Who's a clever buoy? Not the folks targeting an audience smaller than MySpace

An Australian company called Shark Mitigation Systems has come up with something interesting: a sonar-equipped buoy that can spot sharks and then beam information about their presence to lifeguards over Optus' mobile telephony network.

The idea is that the buoys will be tethered off Australia beaches, for two purposes.

The first is to learn more about shark behaviour, which is undoubtedly worthy.

The second is to offer real-time information about lurking piscatorial predators to lifeguards and swimmers. To help those beyond the beach, the alerts will also be sent out over Google Plus.

Before we analyse this, let's acknowledge the nice integration job: building this rig would have required plenty of smarts. Let's also acknowledge that it's a fine idea to prevent any injury or death.

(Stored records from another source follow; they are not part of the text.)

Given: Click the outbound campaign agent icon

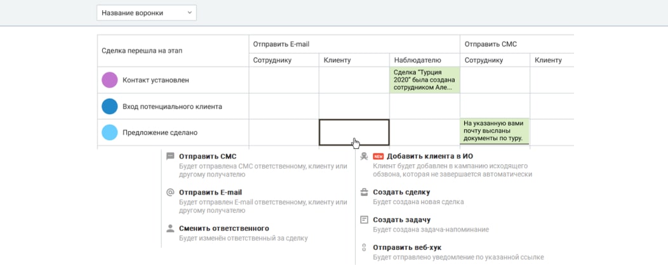Looking at the screenshot, I should pyautogui.click(x=364, y=156).
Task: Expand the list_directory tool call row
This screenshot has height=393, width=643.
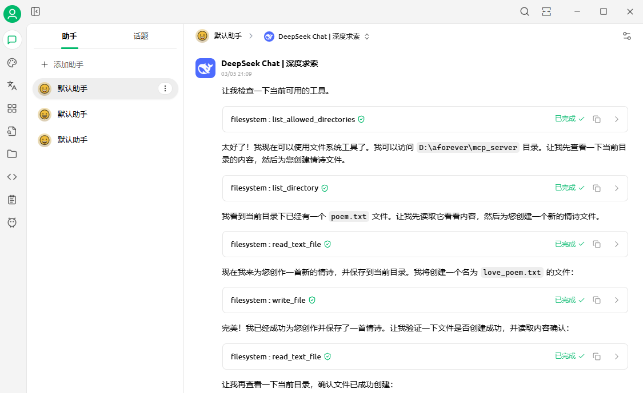Action: (x=616, y=188)

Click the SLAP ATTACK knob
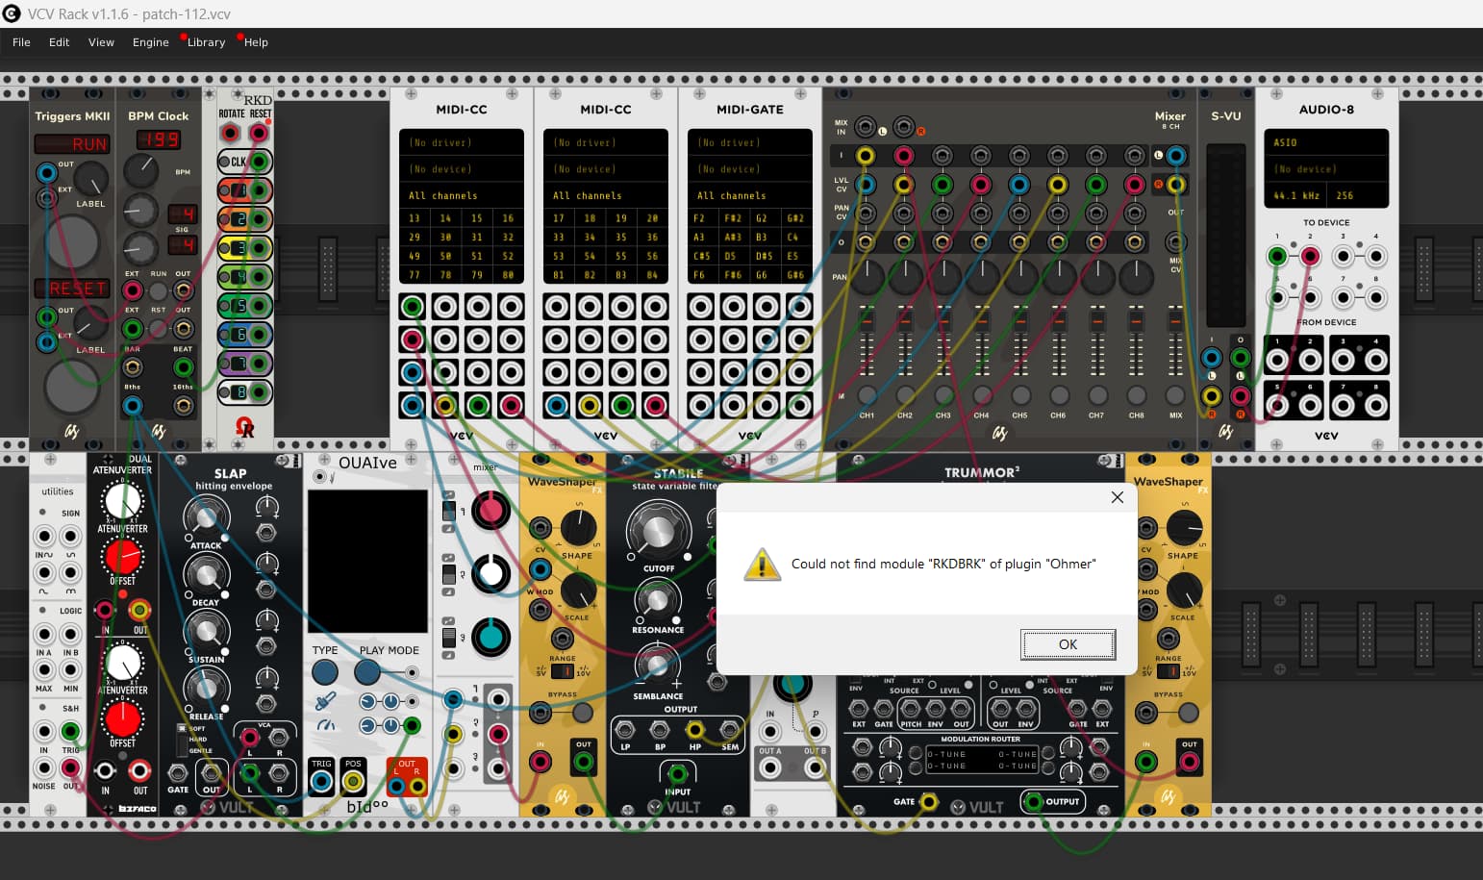click(206, 519)
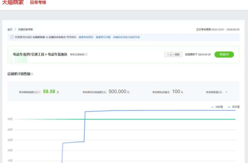The image size is (248, 163).
Task: Click help icon beside 店铺累计销售额 heading
Action: (x=32, y=74)
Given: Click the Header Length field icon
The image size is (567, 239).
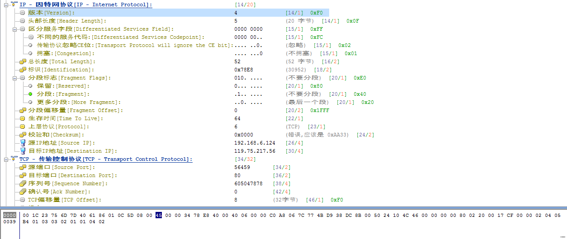Looking at the screenshot, I should point(23,21).
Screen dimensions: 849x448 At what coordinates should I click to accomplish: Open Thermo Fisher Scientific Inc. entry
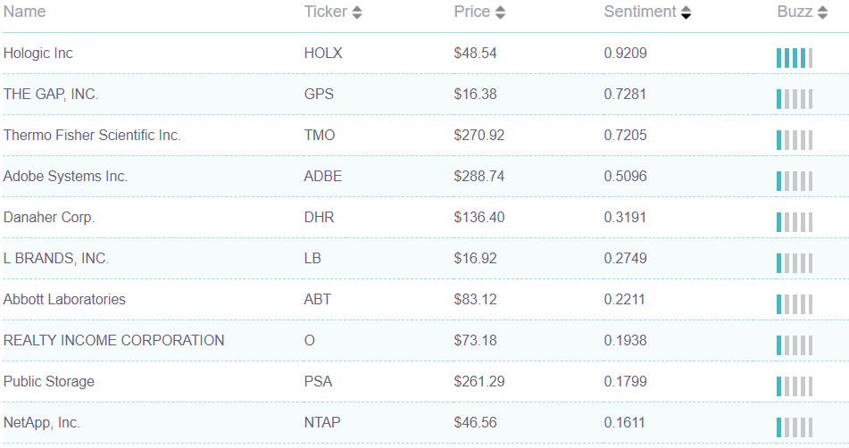pyautogui.click(x=92, y=136)

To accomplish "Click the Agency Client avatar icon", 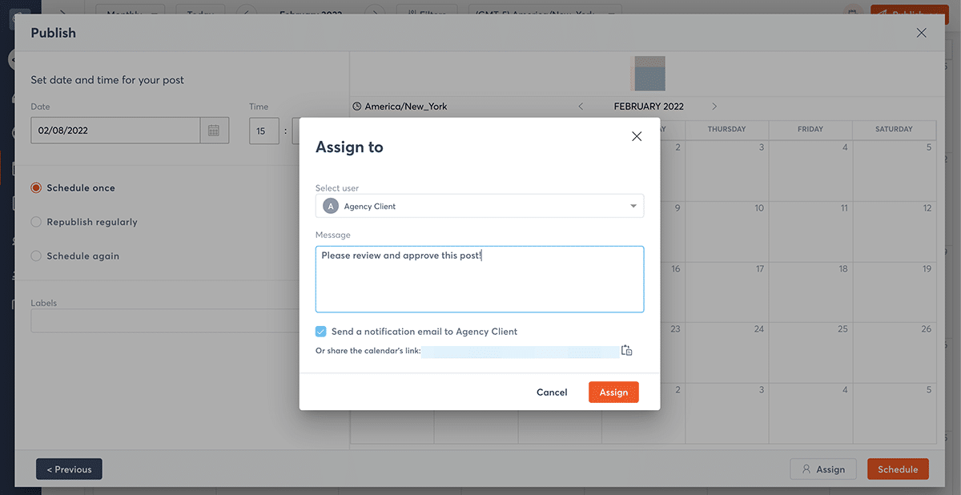I will 330,206.
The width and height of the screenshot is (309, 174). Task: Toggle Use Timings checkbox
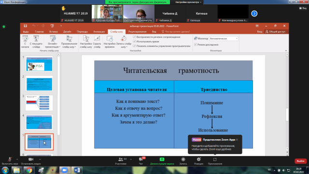point(134,42)
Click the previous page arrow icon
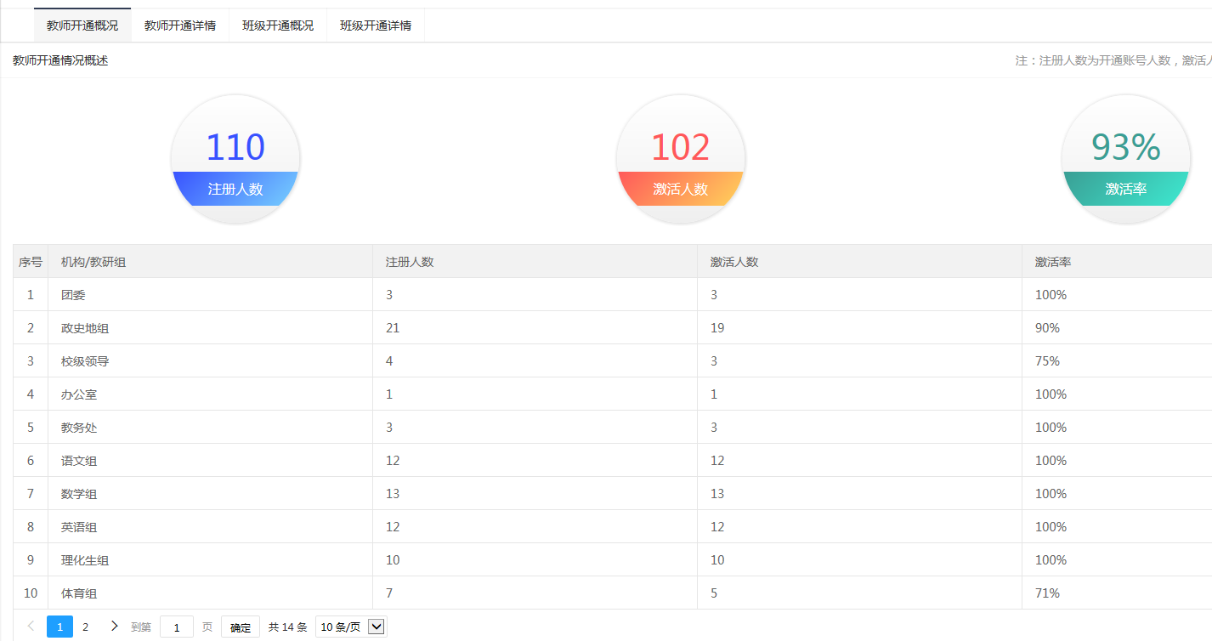The width and height of the screenshot is (1212, 641). 31,627
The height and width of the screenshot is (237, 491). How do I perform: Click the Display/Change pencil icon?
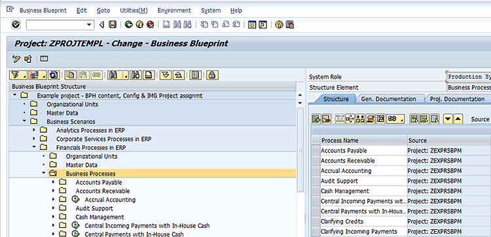pos(16,58)
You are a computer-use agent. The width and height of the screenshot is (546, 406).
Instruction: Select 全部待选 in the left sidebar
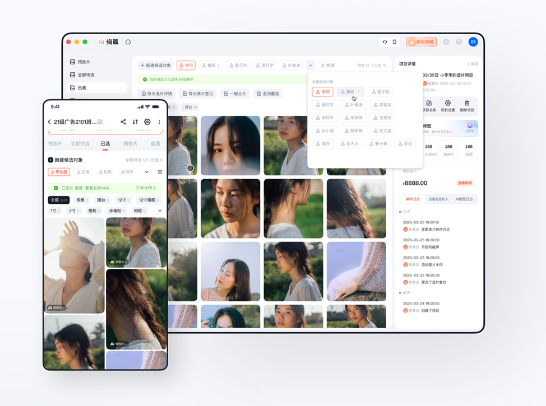click(86, 74)
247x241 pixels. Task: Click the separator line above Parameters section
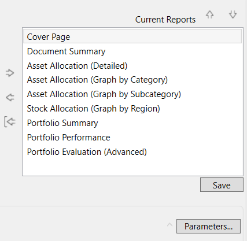click(121, 206)
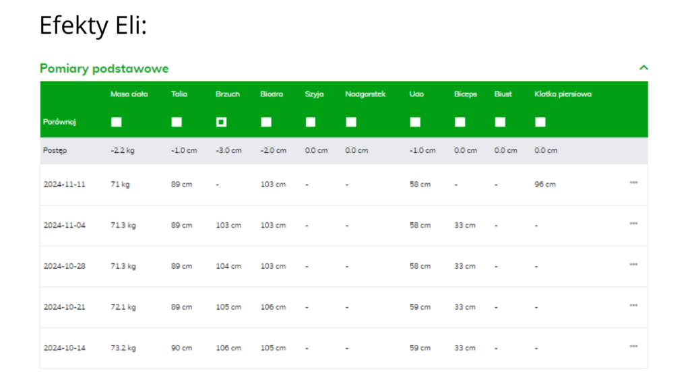Enable the Biodra compare checkbox
The width and height of the screenshot is (690, 388).
[266, 122]
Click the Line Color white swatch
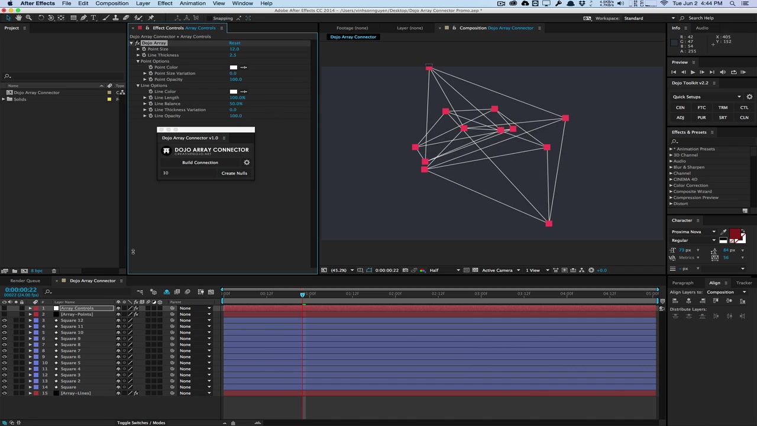757x426 pixels. (x=233, y=91)
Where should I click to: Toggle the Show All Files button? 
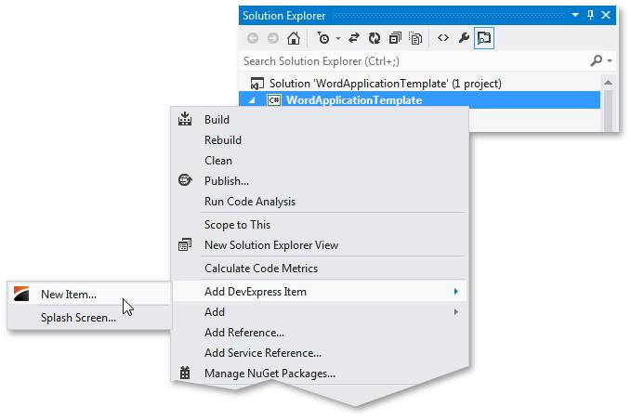point(415,38)
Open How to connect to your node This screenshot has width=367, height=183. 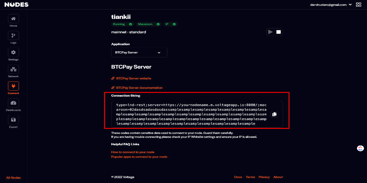coord(133,152)
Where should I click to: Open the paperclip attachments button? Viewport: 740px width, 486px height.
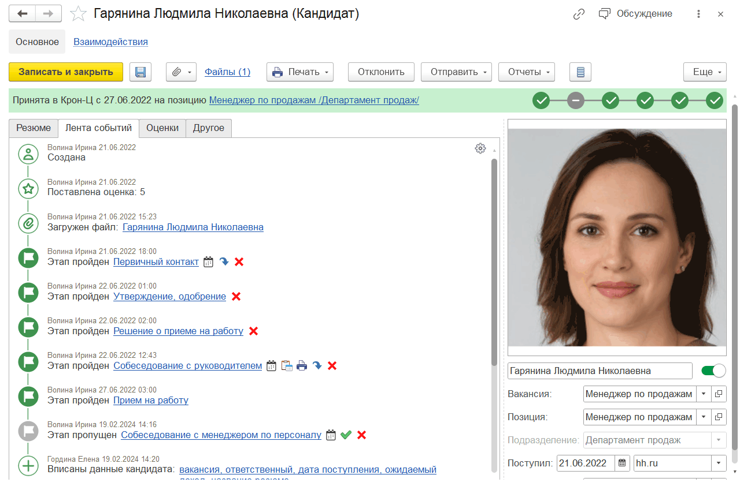coord(182,72)
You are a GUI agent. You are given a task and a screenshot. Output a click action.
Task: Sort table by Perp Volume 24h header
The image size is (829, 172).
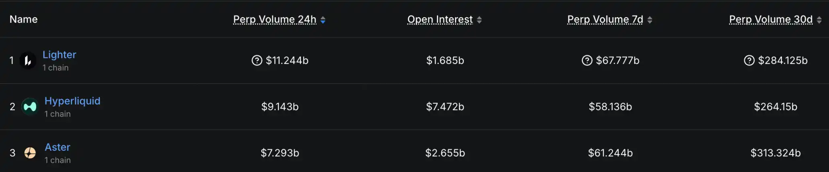[275, 19]
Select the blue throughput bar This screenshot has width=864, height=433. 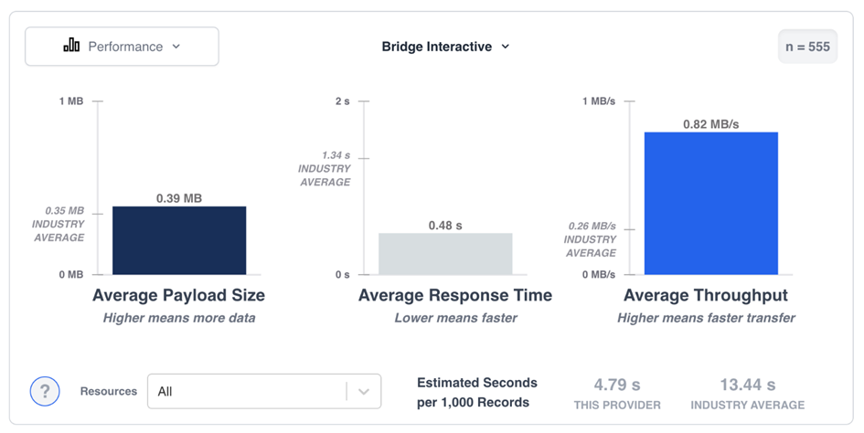point(711,204)
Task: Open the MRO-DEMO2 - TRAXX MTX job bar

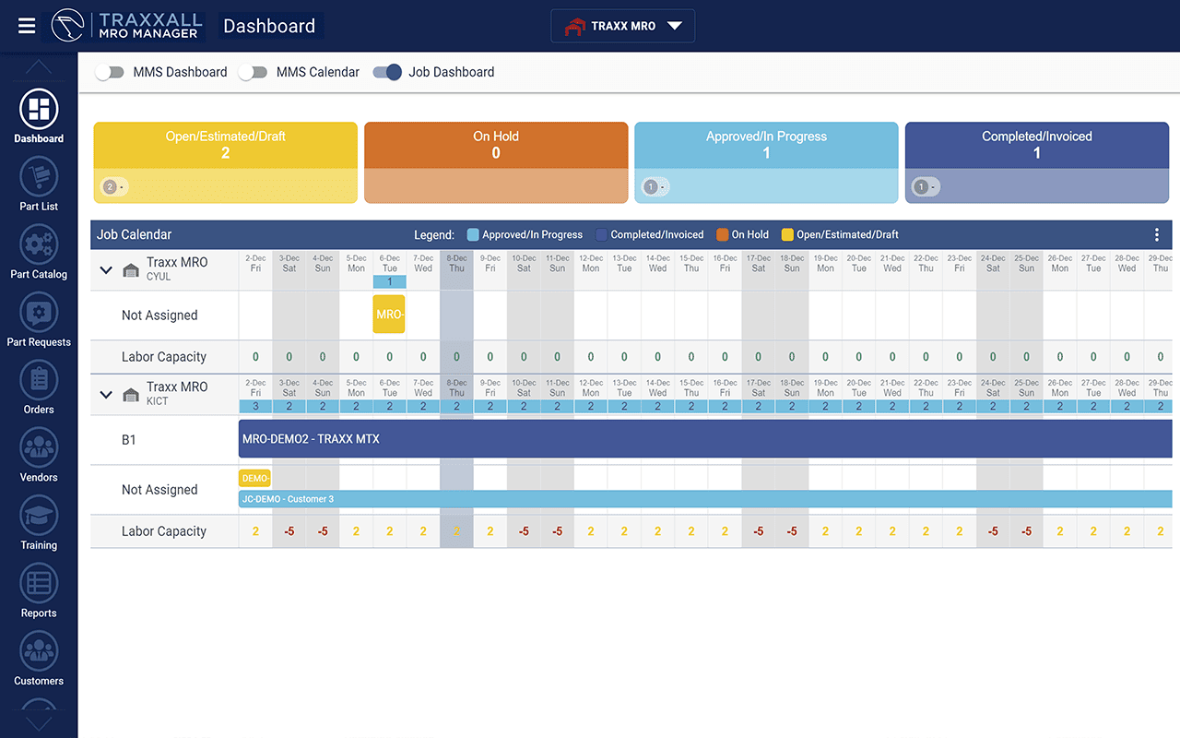Action: click(704, 440)
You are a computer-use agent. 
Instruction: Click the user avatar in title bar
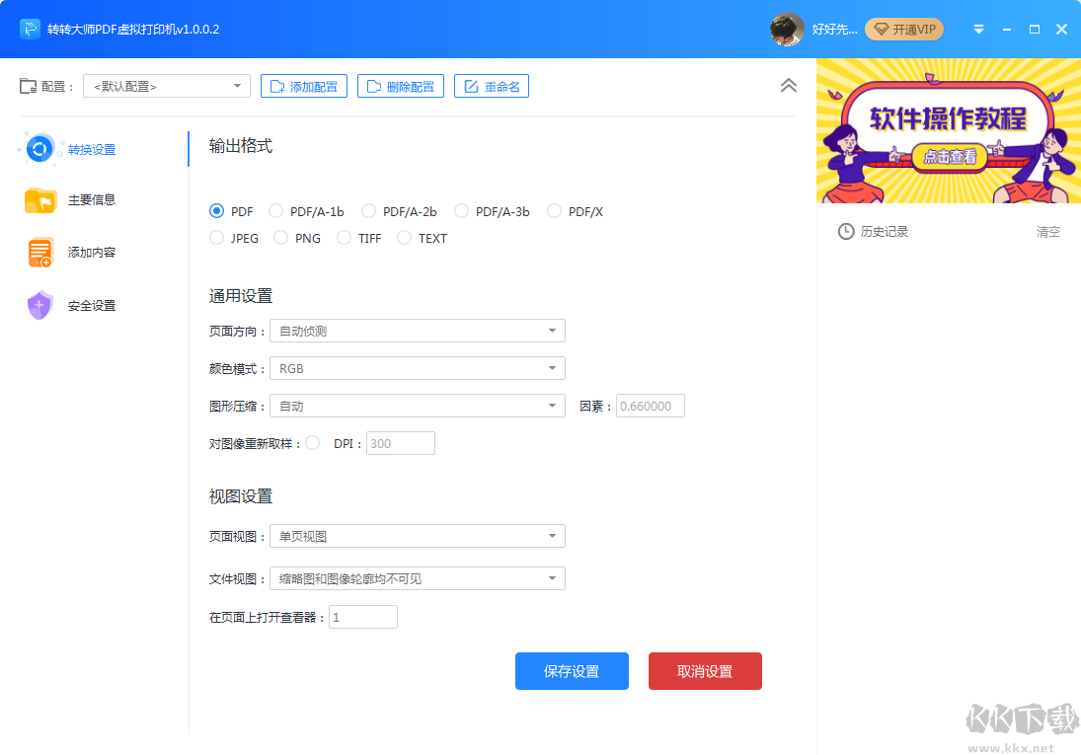point(786,30)
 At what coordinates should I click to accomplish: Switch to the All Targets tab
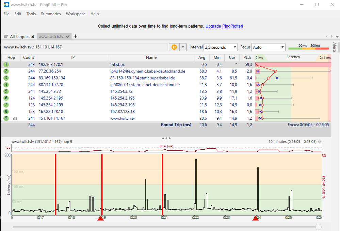[19, 37]
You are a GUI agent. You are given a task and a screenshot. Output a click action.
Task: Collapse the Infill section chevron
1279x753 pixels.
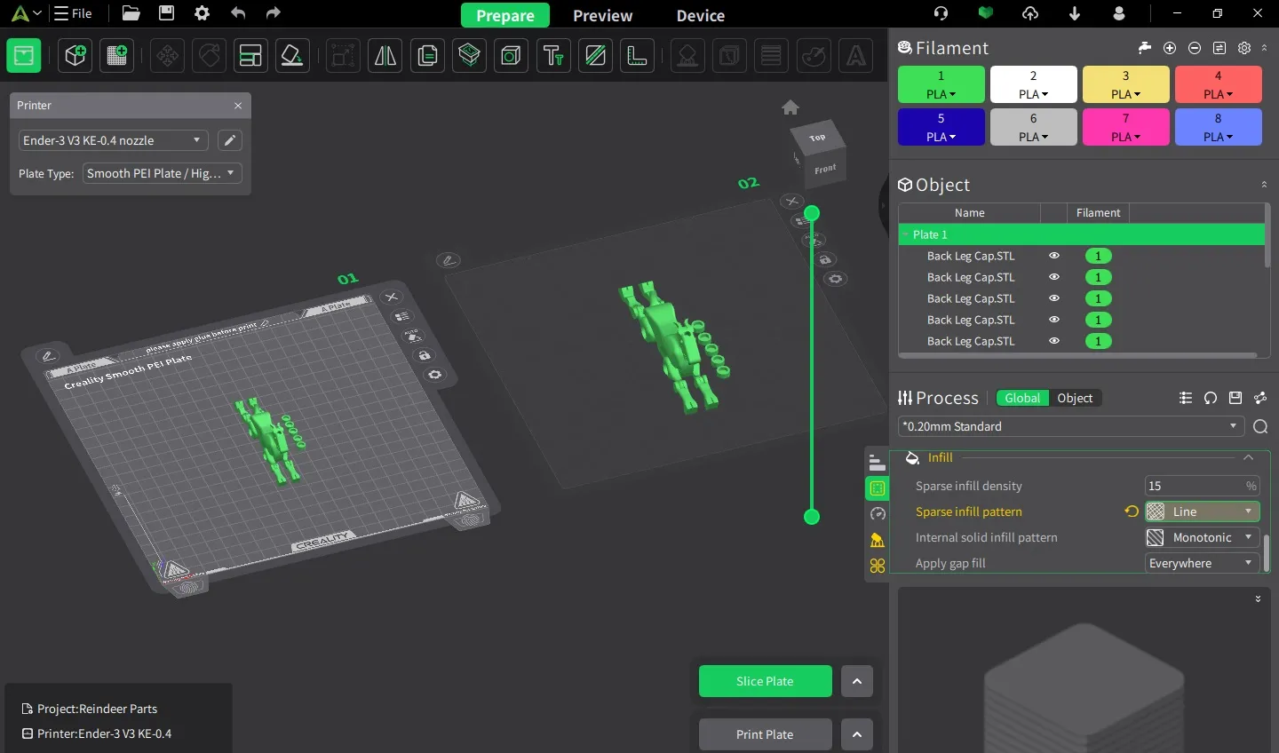[1248, 458]
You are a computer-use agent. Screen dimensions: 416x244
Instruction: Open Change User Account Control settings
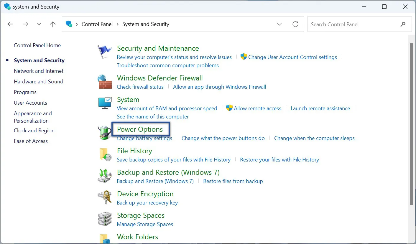tap(292, 57)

But let's not let this PR exercise – for this is at the core of the project – escape closer examination, not least because the project is solving the wrong problem. As we've previously noted, an Australian “... has a 1 in 3,362 chance of drowning at the beach and a 1 in 292,525 chance of being killed by a shark in one's entire lifetime.”

Australians are understandably paranoid about sharks. But technology to help prevent drowning would save more lives.

Secondly, Google Plus has a small active population in Australia. The Yellow Pages Social Media Report (PDF) suggests only 15 per cent of social media users are on the network, fewer in the beachgoing demographic of 14-29 year olds. The report has Facebook in the high 90 per cents. Socialmedianews.com.au estimates that Facebook has 13.2m users in Australia. Twitter has 2.5m and even MySpace still has 180,000. Google Plus can muster just 65,000.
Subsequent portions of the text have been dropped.